R/perform_missforest.R

Defines functions perform_missforest

Documented in perform_missforest

#' Perform missForest iteration
#'
#' Perform the missForest (Stekhoven and Buehlmann, 2012) iterative procedure
#' to impute missing data using random forests. The ranger (Wright and Ziegler,
#' 2017) fast implementation of random forest (training) algorithm is used. Some
#' key alterations to the missForest algorithm may be specified by the user.
#'
#' For a full description of the missForest algorithm, see Stekhoven and
#' Buehlmann (2012). In brief, at each iteration missing values are imputed for
#' each variable (in the order of \code{rownames(model)}) by the predictions of
#' a random forest trained on the observed cases of that variable along with the
#' completed data set of the previous iteration as the value of the predictors.
#' This is repeated until some measure of the relationship between iterations
#' indicates convergence - usually by decreasing from the measure at the
#' previous iteration.
:::::
WHAT TO WORK ON:
In the perform_missforest documentation, which fast random forest implementation is used? You won't need the listing for anything here.

(Location records for screen elements)
:::::
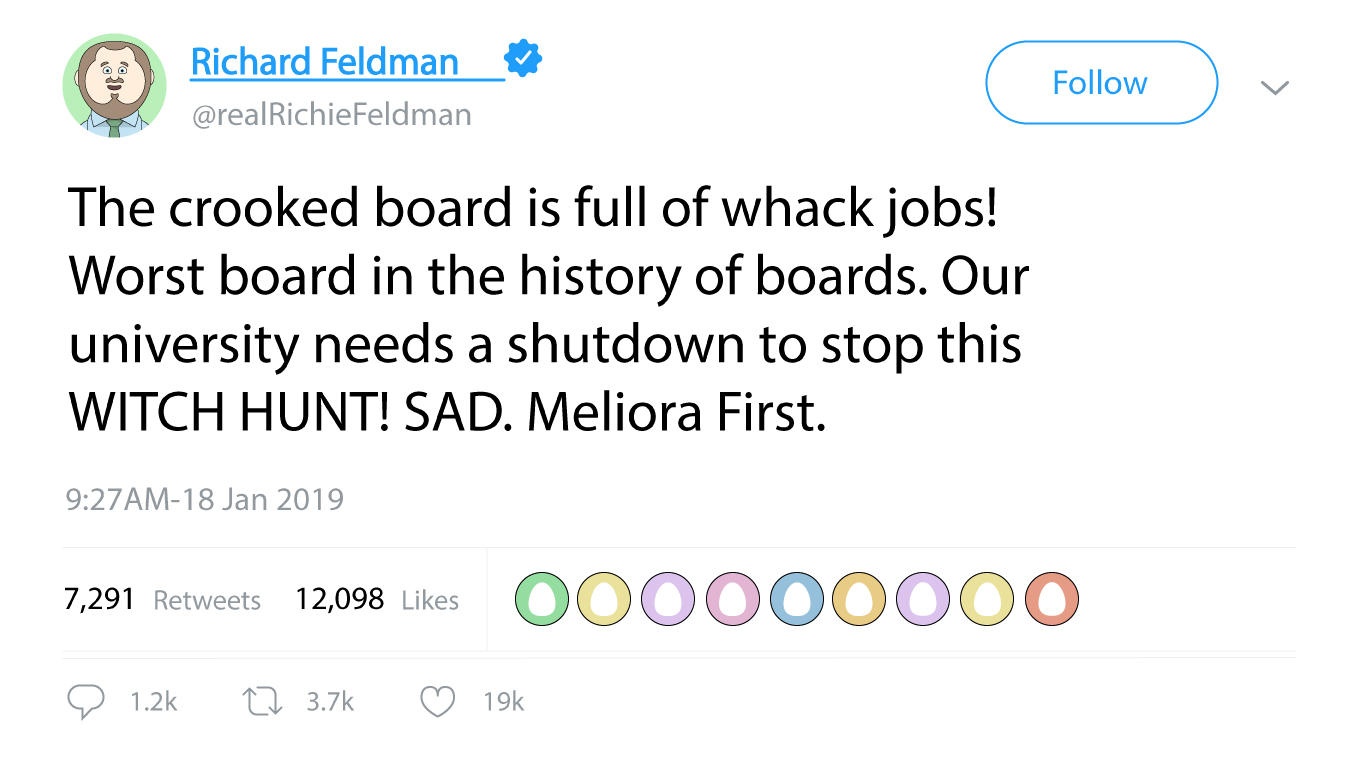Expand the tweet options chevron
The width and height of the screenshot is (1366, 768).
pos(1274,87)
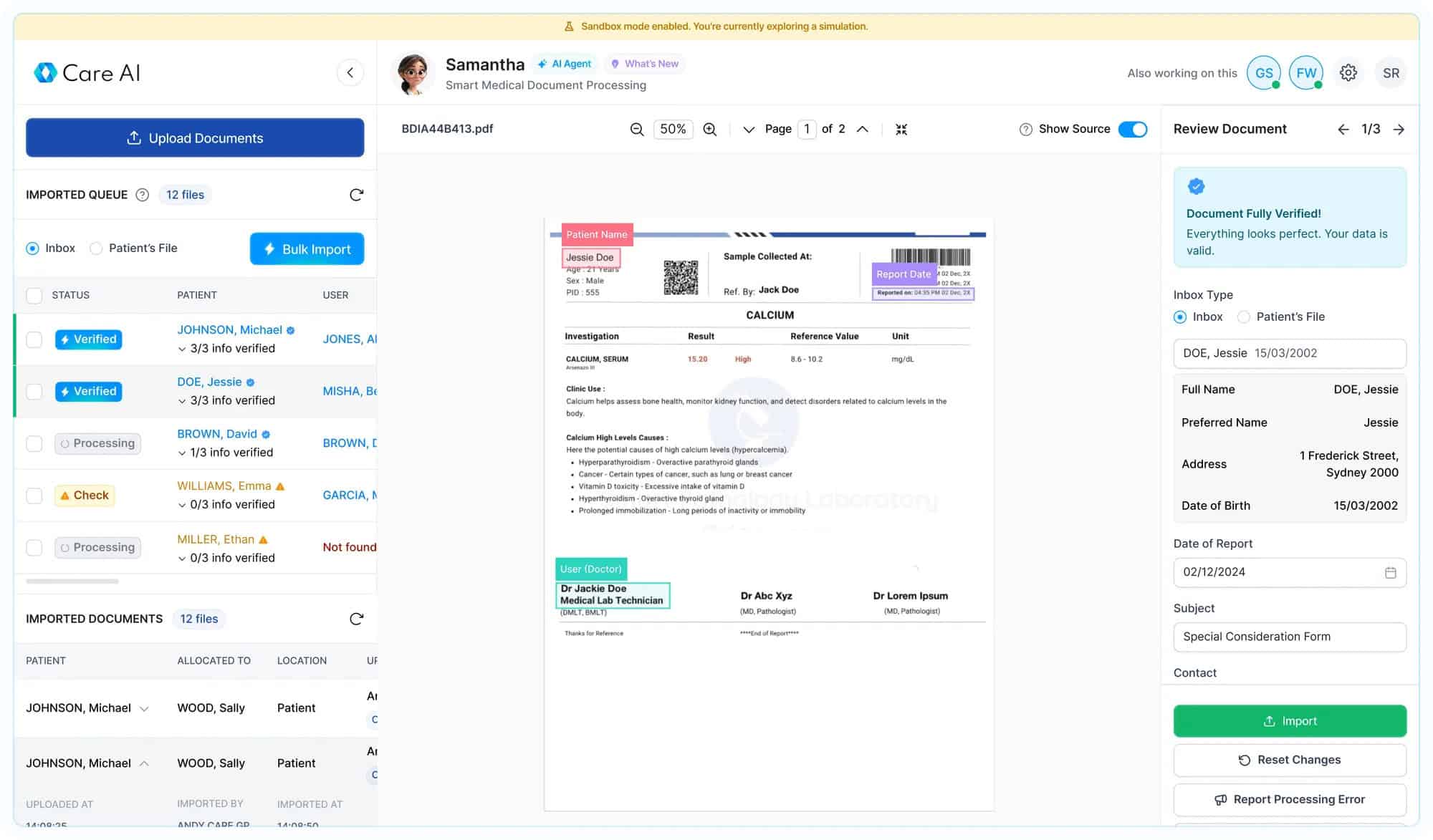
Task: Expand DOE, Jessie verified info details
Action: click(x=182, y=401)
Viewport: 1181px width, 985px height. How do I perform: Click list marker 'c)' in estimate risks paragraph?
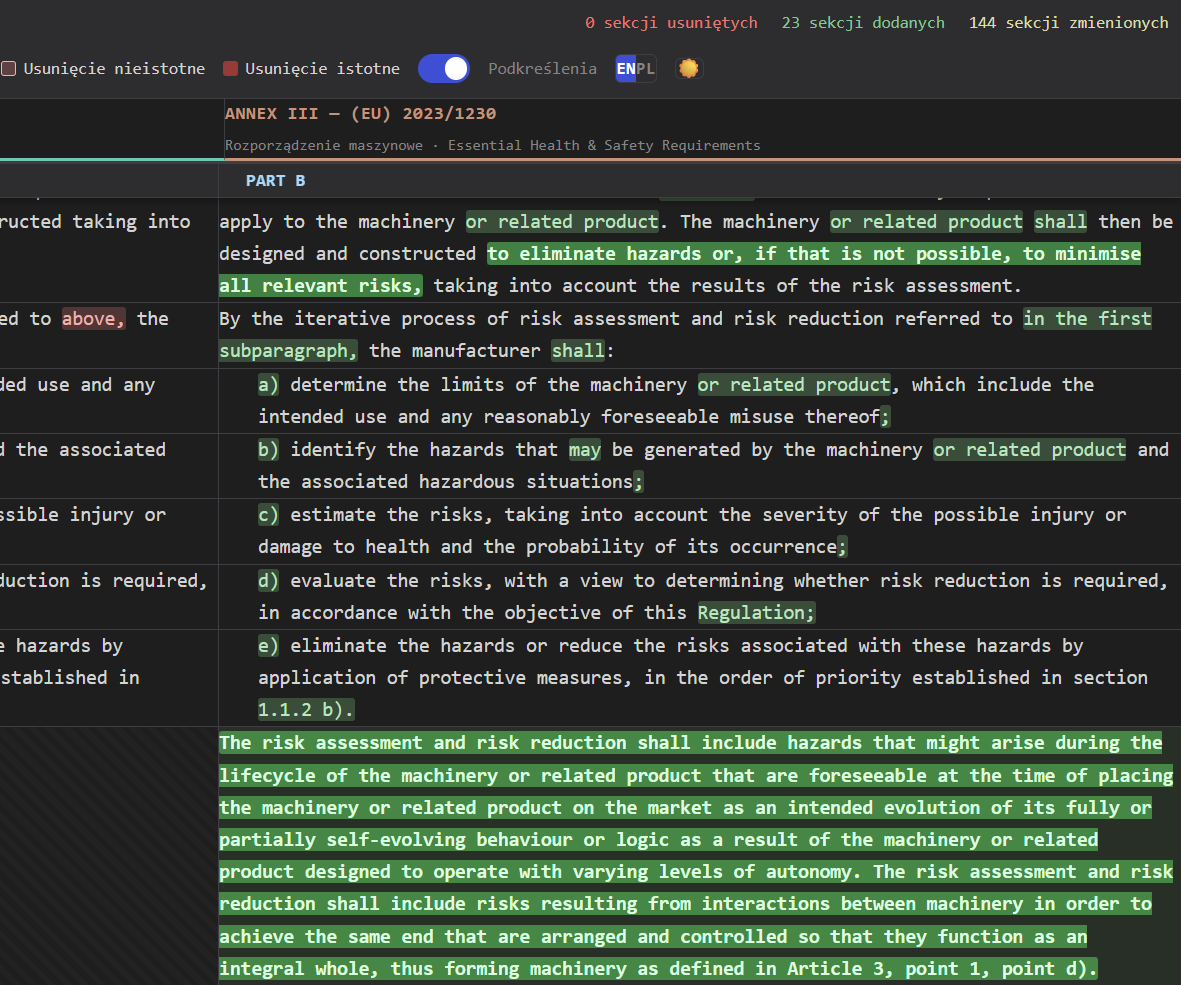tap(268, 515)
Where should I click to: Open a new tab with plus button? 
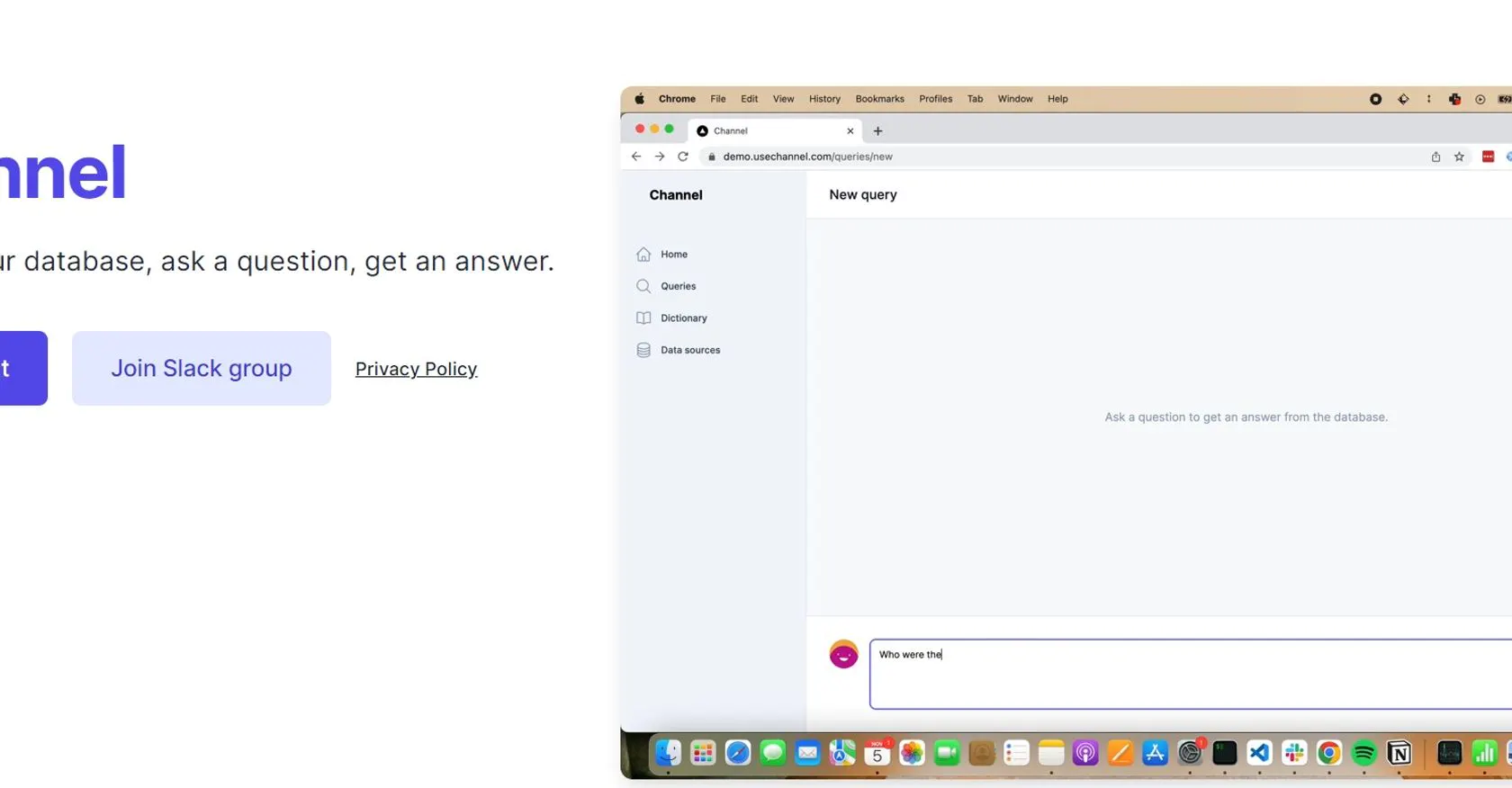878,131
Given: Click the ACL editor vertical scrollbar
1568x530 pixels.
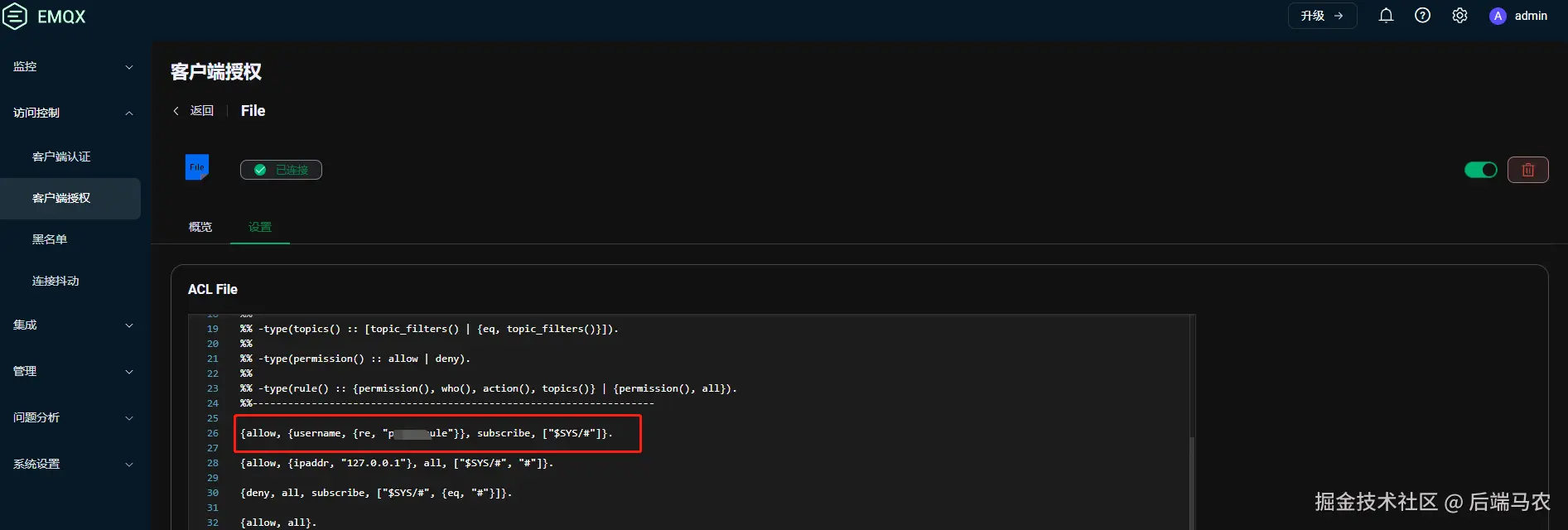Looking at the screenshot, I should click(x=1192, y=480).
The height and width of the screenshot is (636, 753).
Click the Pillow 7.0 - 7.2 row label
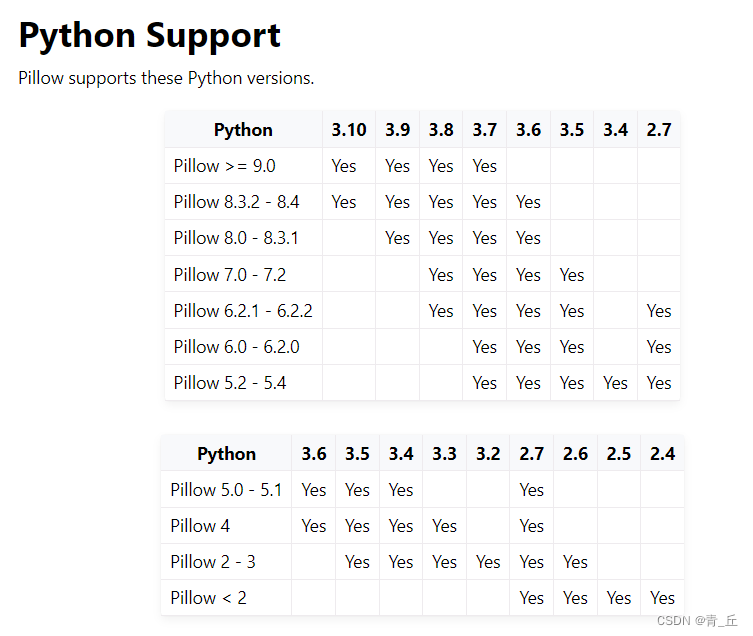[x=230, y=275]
:::::
EXERCISE ANSWER:
Ranger (Wright and Ziegler, 2017).